Instructions for the task —
The range runs from the line containing "Screen dimensions: 902x507" to the last line of the entries. Copy that range exactly, omitting pictures.
(Data listing begins)
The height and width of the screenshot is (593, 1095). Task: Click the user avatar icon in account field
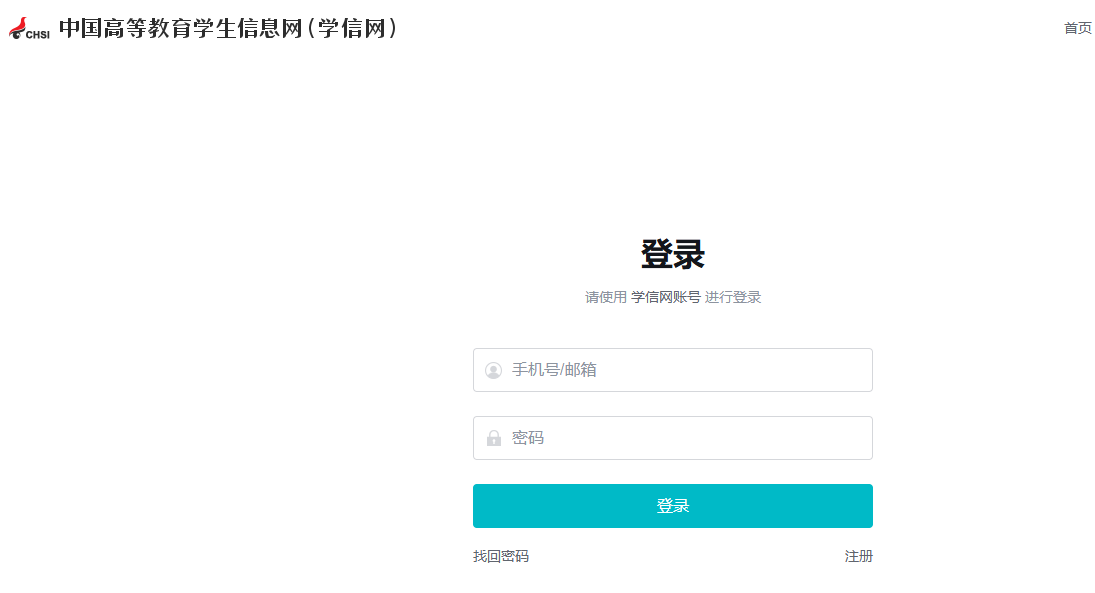(x=493, y=370)
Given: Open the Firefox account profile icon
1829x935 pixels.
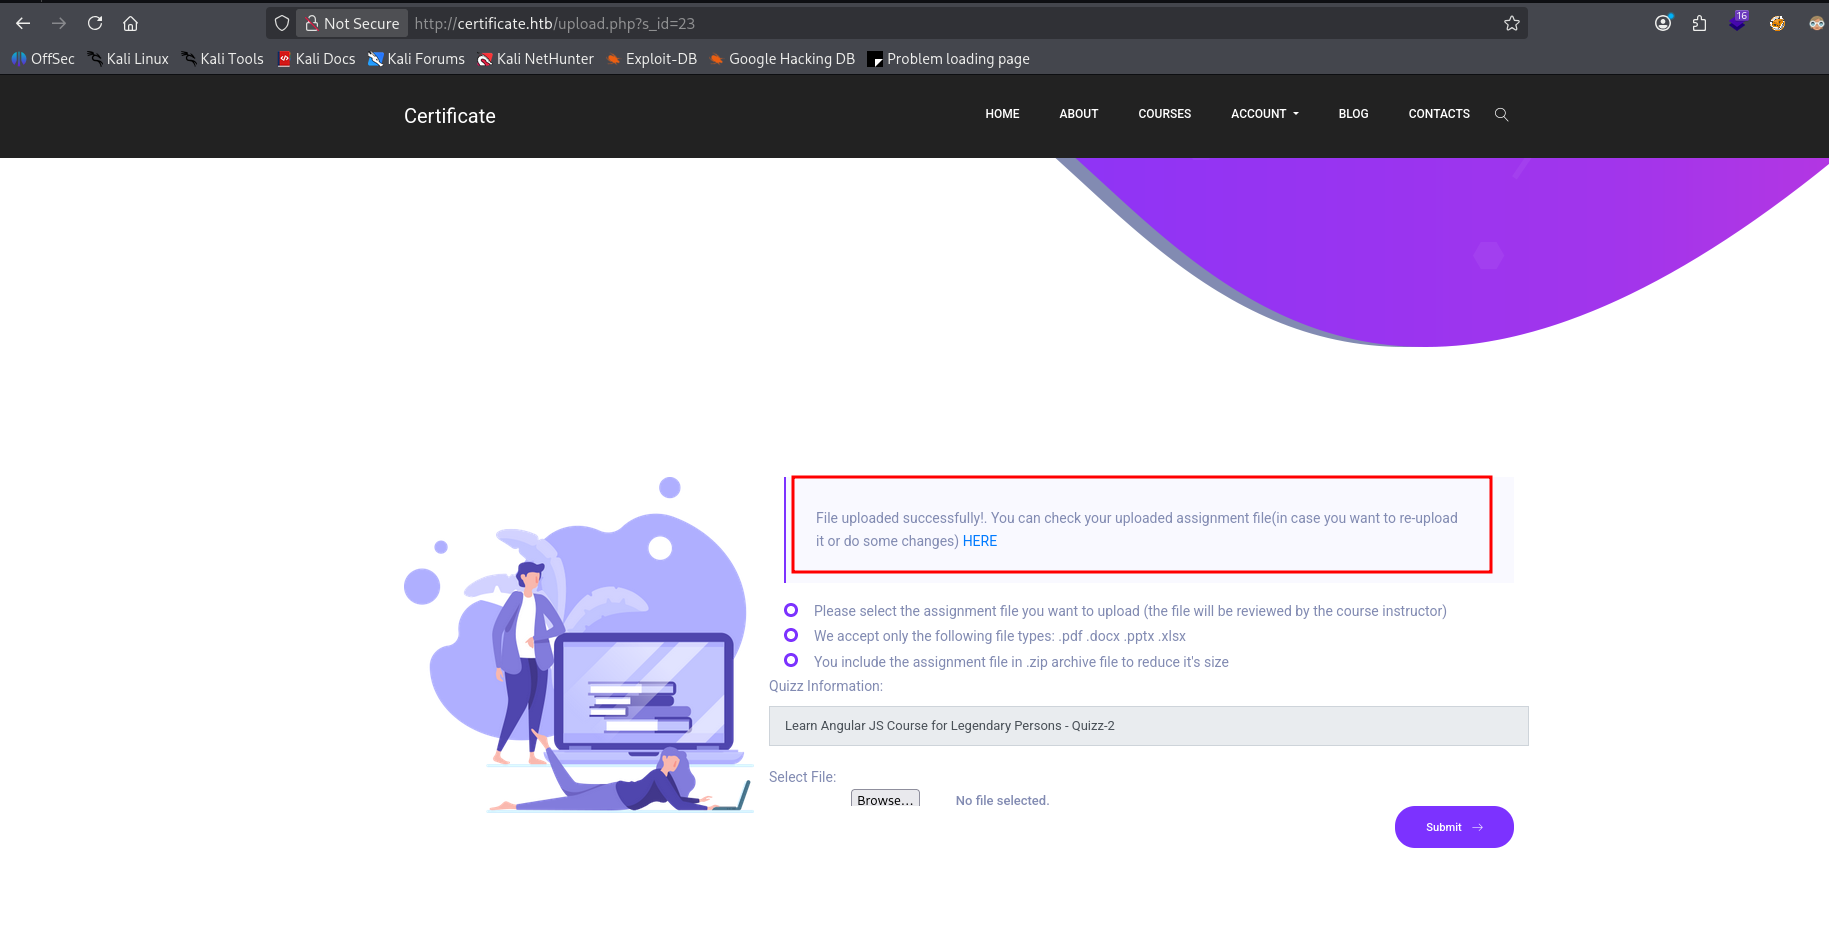Looking at the screenshot, I should pyautogui.click(x=1663, y=23).
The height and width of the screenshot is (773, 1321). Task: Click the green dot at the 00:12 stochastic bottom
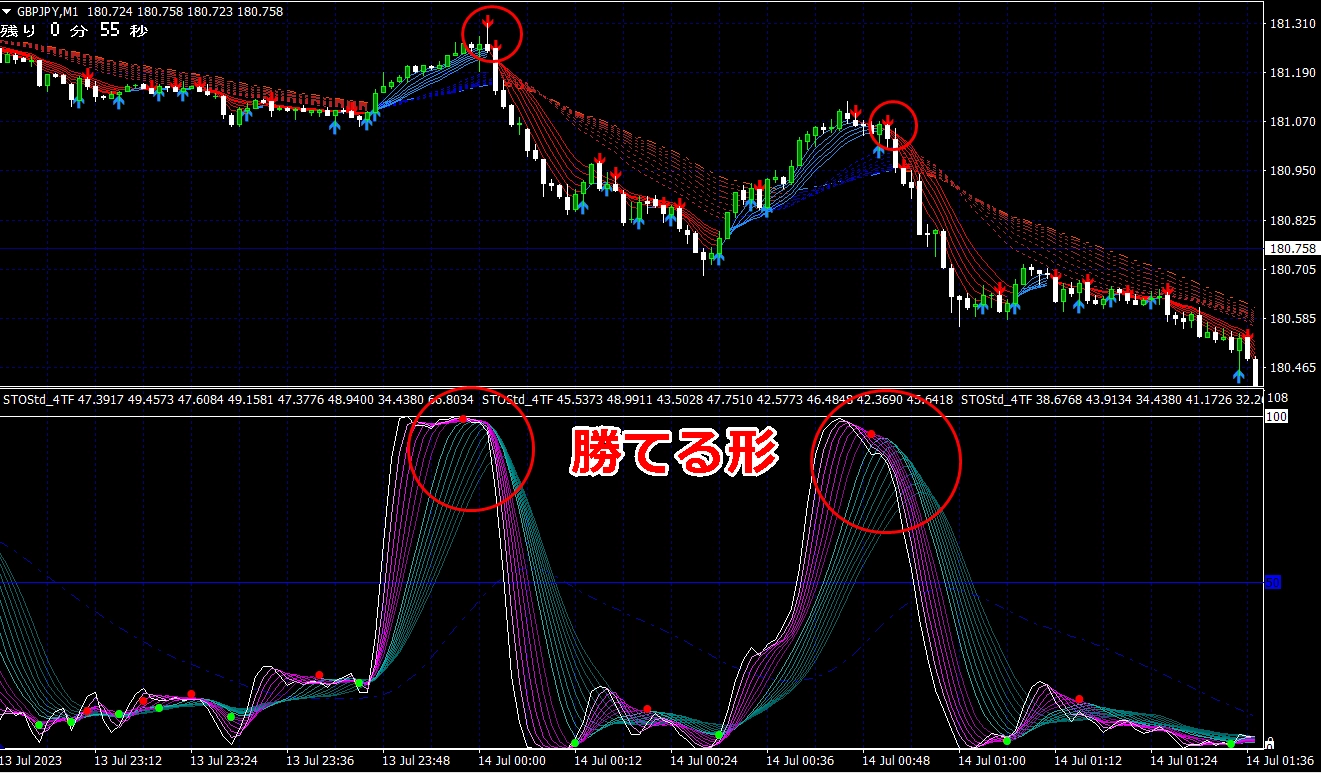tap(575, 743)

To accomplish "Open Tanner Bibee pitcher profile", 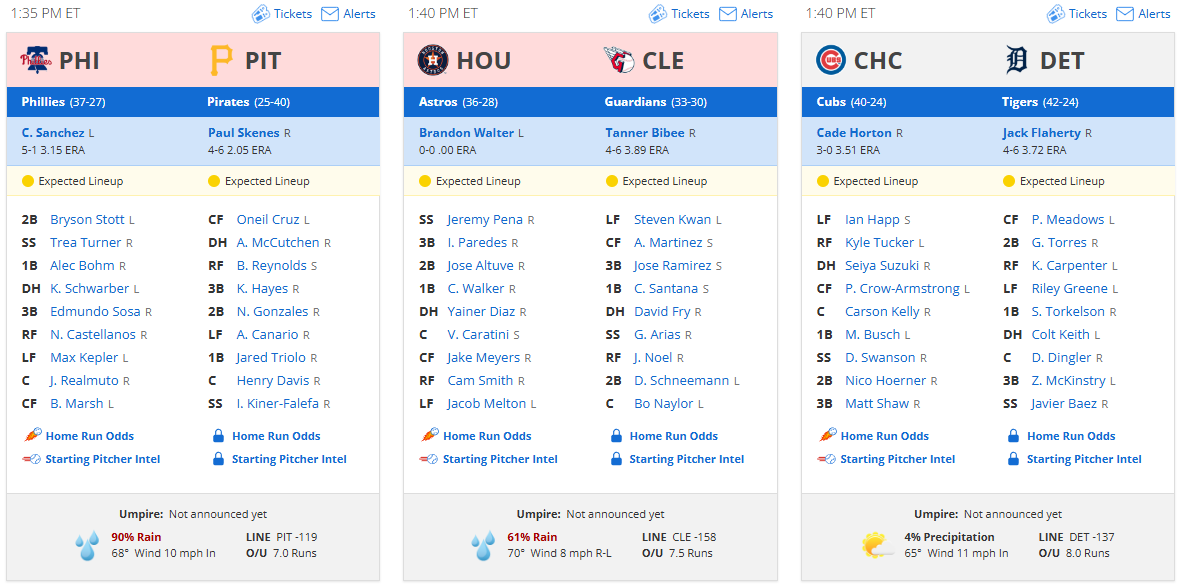I will coord(645,133).
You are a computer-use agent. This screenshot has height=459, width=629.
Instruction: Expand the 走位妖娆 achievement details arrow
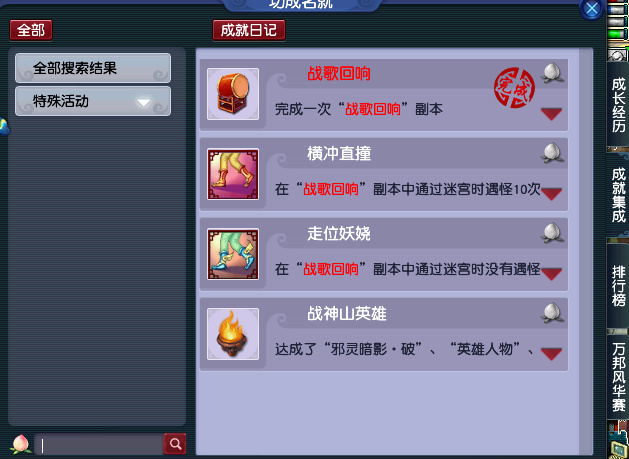point(551,274)
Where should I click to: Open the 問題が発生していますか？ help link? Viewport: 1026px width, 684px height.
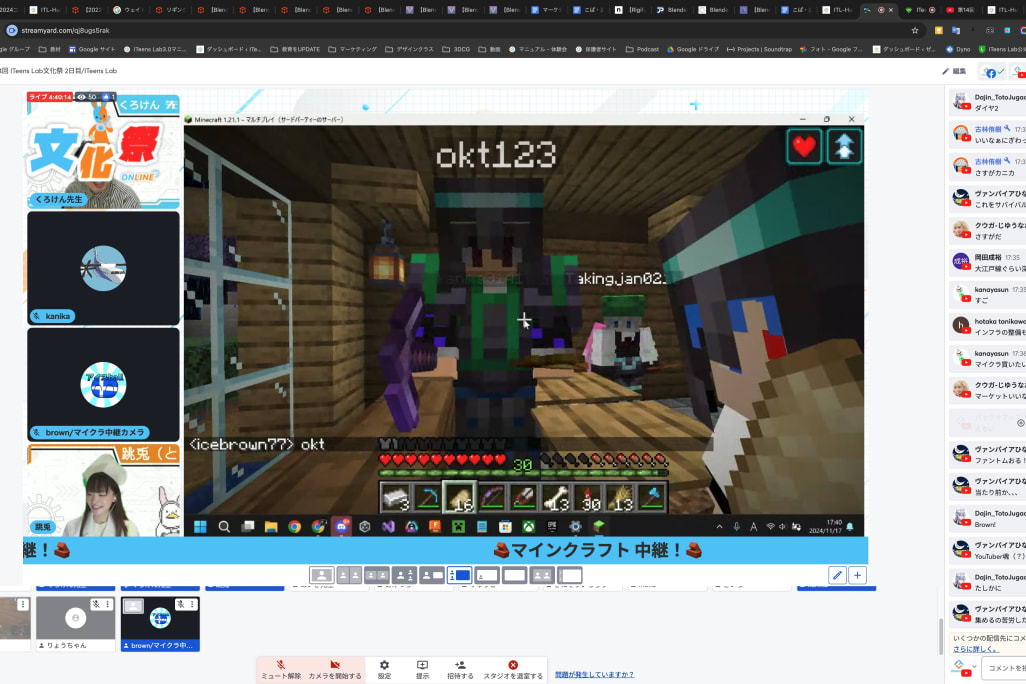click(594, 675)
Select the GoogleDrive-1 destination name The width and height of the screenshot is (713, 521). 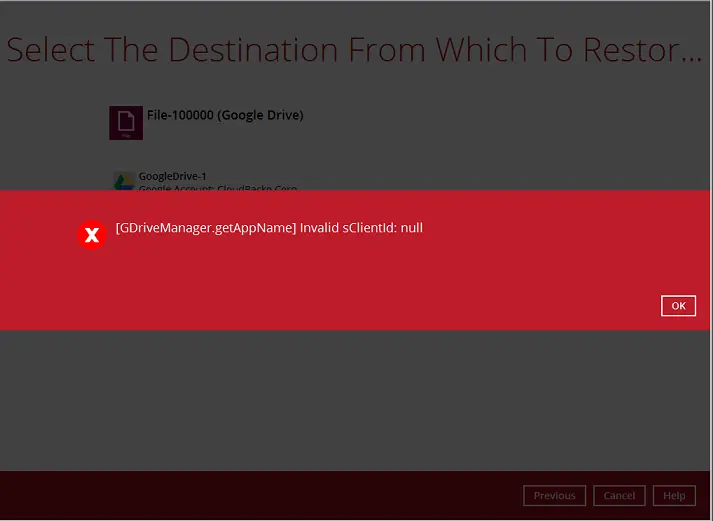click(x=172, y=176)
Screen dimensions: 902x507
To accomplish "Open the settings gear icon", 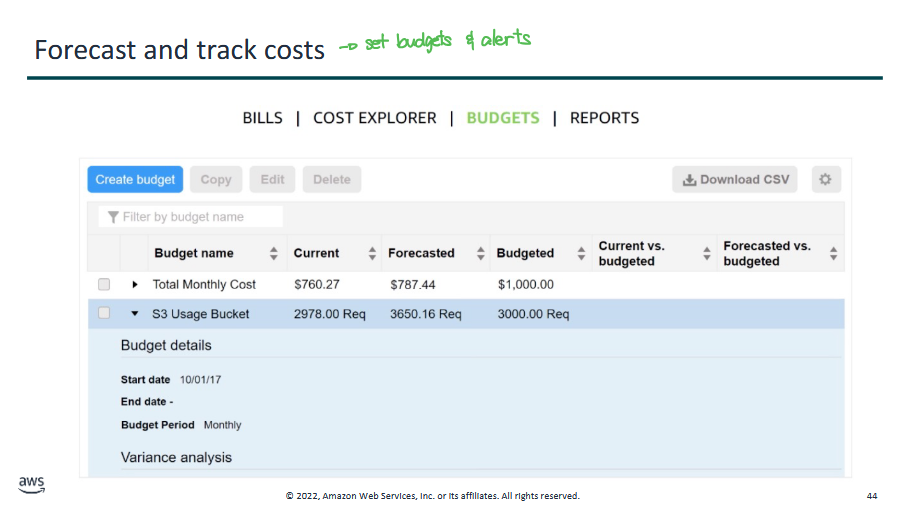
(Data listing ends)
Problem solution —
Screen dimensions: 902x507
To accomplish "Open the settings gear icon", 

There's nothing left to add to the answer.